• [Short task a] List every timestamp that appears in the podcast transcript about CodeFlash below.
+---+
This this uh reminds me of some of these uh advent of codes, right? There uh you need to use the solver to to work backwards to the the initial value, right, in in some sort of chain. Um so yeah, okay, that's that's a clear example, right? So not only like test the the X greater than three and X less than three to test your if and L's, and then you would have 100% coverage, strictly speaking. There's also like going one step back, like what can trigger those two conditions, and then so it just all comes down to more robust testing so that your optimizations are yeah, fair. In a more reliable way, right? Exactly.

Saurabh 40:03

And I think like CodeFlash uses a coverage testing tool as well to ensure that like the inputs or the testing we are doing actually covers most of the branches in the code. So we can be more confident that hey, we don't we're not really missing any edge cases here.

Bob 40:18

Yeah. Awesome. Oh, we can talk hours uh about this. This is fascinating, but uh we have we have to wrap it up a little a bit. Um but yeah, last question then is uh this is open source, right? And uh we're grateful for that because it's a great tool to add to your chain. Um but you're also turning this into a business, right? Um so you want to talk a bit about that and and how you balance the two. So what's the business model and how can you balance it with open source?

Project Requirements And Setup

Correctness, Concolic Testing, And Coverage

Saurabh 40:43

Yeah, so um so the client is source available, but I think the client still talks to the R backend to generate the optimizations and actually integrate with the GitHub and everything. So um so so that's like one part, but but I think we actually have a very generous free tier that allows access to a lot of the LMs that we use. And I mean you can essentially if you're like um working on some small programs or like some small projects, you can use it almost for free. So and actually we want that. We want people to write optimal code, so we want to encourage that. But like the way uh we are also business, um, the way we that works is we sell to like bigger companies that actually see a lot of value from writing optimized code. Because you think about it, like at a scale that these companies work at, they have so much Python code, and even if you can speed up some small thing, they're running it at such a scale that the costs really add up, they can save a lot of money. Plus, like they're late, they also really like lower latencies because that results in a much better user experience and and in various different ways. If you're running an analysis, if you can run that analysis a lot faster, you can go through a lot more analysis, or like you can iterate through that a lot faster. So that's great. Or if you have an ML model, for example, right? Um, your users want that to be really fast. And if you don't make it fast, then they will probably choose your competitors. So there's always this like um like competition to have a really fast product. And right now, there isn't really a great option for these companies, other than actually asking some really senior people to go and optimize it. And that's expensive. So if they can use Code Flash, they get all these benefits of lower costs, like reduced latencies, and like faster processing and everything. Plus, you don't really have to ask your engineers to do all the optimization all the time. And they can work on maybe other problems itself. So it's a big win for these companies. And I think that's like where we uh charge them for uh access to Code Flash and we help them like optimize as well.
+---+
• [Short task b] Output, unchanged, the entries that start at the line containing "ADELA (200, 227)" and end at the line containing "Presentations and Events (336, 256)", including both of those lines.

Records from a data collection
+---+
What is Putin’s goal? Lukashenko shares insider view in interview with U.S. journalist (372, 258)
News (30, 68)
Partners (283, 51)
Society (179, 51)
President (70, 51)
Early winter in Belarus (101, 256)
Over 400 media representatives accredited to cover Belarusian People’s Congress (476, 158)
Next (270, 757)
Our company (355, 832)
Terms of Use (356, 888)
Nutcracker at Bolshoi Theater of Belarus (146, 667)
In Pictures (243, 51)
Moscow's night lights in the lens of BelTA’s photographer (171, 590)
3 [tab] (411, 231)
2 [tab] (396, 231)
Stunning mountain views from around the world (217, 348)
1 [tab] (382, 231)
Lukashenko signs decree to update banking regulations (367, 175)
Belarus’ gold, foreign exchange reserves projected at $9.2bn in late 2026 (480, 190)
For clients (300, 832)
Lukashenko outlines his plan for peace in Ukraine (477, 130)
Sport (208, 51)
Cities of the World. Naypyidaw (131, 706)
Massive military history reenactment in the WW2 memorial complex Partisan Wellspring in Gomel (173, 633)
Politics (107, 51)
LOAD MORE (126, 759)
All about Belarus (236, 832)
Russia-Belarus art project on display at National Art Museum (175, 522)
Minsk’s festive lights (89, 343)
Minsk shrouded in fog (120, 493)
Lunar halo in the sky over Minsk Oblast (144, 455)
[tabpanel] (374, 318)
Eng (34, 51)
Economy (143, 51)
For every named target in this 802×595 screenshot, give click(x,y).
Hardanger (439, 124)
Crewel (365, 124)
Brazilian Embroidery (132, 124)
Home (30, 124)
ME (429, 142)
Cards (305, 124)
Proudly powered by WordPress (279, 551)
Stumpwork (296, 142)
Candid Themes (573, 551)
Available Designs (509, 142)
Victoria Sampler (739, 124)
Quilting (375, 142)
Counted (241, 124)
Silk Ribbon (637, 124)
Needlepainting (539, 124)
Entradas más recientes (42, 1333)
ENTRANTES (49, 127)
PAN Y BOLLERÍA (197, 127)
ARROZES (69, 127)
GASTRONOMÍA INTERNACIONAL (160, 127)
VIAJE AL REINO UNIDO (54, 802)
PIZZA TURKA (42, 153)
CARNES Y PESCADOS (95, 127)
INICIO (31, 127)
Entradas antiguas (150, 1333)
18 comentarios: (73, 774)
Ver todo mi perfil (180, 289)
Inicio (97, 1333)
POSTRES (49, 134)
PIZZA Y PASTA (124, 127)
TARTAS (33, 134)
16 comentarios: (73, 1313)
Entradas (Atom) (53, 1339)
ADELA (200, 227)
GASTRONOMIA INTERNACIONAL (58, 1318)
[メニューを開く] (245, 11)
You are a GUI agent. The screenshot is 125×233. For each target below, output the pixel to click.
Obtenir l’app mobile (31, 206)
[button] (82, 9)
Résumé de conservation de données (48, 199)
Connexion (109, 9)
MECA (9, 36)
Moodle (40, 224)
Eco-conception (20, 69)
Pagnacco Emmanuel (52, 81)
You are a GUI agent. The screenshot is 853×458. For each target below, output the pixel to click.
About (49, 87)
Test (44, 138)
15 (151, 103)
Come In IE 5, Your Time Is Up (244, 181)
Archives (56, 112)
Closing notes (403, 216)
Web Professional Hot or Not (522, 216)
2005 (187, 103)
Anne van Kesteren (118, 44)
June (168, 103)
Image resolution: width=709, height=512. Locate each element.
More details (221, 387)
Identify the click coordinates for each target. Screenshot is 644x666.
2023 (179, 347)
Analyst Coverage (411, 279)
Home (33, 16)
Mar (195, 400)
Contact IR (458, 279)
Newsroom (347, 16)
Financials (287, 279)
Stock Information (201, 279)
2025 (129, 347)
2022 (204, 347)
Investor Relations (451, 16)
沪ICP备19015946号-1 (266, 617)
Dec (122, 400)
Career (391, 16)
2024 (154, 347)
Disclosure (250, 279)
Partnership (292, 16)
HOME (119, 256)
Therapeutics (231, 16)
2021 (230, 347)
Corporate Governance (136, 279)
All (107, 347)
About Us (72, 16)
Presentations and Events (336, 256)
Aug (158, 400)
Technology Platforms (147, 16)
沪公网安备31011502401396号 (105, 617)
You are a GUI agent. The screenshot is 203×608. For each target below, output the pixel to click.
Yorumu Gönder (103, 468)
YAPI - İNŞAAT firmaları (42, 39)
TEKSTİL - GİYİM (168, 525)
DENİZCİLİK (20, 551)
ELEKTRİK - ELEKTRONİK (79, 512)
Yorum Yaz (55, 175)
+---+
• [Full answer a] 40:03, 40:18, 40:43

• [Full answer b]
ADELA (200, 227)
GASTRONOMIA INTERNACIONAL (58, 1318)
[メニューを開く] (245, 11)
You are a GUI agent. The screenshot is 125×233. For each target below, output the pixel to click.
Obtenir l’app mobile (31, 206)
[button] (82, 9)
Résumé de conservation de données (48, 199)
Connexion (109, 9)
MECA (9, 36)
Moodle (40, 224)
Eco-conception (20, 69)
Pagnacco Emmanuel (52, 81)
You are a GUI agent. The screenshot is 853×458. For each target below, output the pixel to click.
About (49, 87)
Test (44, 138)
15 (151, 103)
Come In IE 5, Your Time Is Up (244, 181)
Archives (56, 112)
Closing notes (403, 216)
Web Professional Hot or Not (522, 216)
2005 (187, 103)
Anne van Kesteren (118, 44)
June (168, 103)
Image resolution: width=709, height=512. Locate each element.
More details (221, 387)
Identify the click coordinates for each target. Screenshot is 644x666.
2023 (179, 347)
Analyst Coverage (411, 279)
Home (33, 16)
Mar (195, 400)
Contact IR (458, 279)
Newsroom (347, 16)
Financials (287, 279)
Stock Information (201, 279)
2025 (129, 347)
2022 (204, 347)
Investor Relations (451, 16)
沪ICP备19015946号-1 (266, 617)
Dec (122, 400)
Career (391, 16)
2024 (154, 347)
Disclosure (250, 279)
Partnership (292, 16)
HOME (119, 256)
Therapeutics (231, 16)
2021 (230, 347)
Corporate Governance (136, 279)
All (107, 347)
About Us (72, 16)
Presentations and Events (336, 256)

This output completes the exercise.